Jonathan H. Adler, director, Center for Business Law and Regulation Case Western Reserve University School of Law, proceeded to give lawmakers what he termed a "handful of instances" in which federal agencies entrusted with implementing the ACA have departed from the statutory text and acted in an unlawful manner. Adler said he doubted these were isolated instances, citing how Ohio Attorney General Mike DeWine brought suit against HHS for its attempt to impose taxes on state and local government health insurance plans. "Based on my initial review of the filings, I believe Ohio may have identified yet another example of unlawful ACA implementation," he added.

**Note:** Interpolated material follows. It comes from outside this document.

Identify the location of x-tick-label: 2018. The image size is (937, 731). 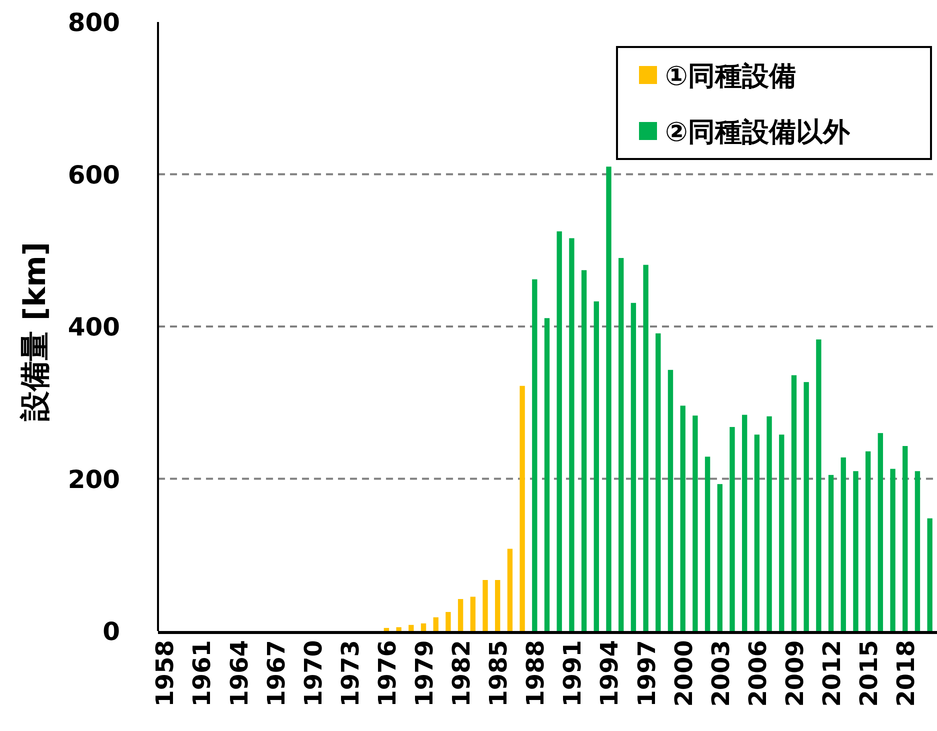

Grace-Marie Turner, president, Galen Institute, a nonprofit research organization focusing on patient-centered health policy reform, offered further views questioning the administration’s actions in implementing the ACA. "Many of the changes the administration has made through regulation are not based upon the language of the statute," Galen said. "The 50 changes already made to the law show that the law would have been difficult if not impossible to implement as it was written and passed." She stated that it is not the job of the administration to fix the law but to implement it as written. "The U.S. Constitution requires the Executive Branch to seek new legislation, as it has done at least 17 times with the ACA, if changes to the law are needed. I would oppose these illegal administration actions no matter who was in the White House because they undermine the rule of law," she said.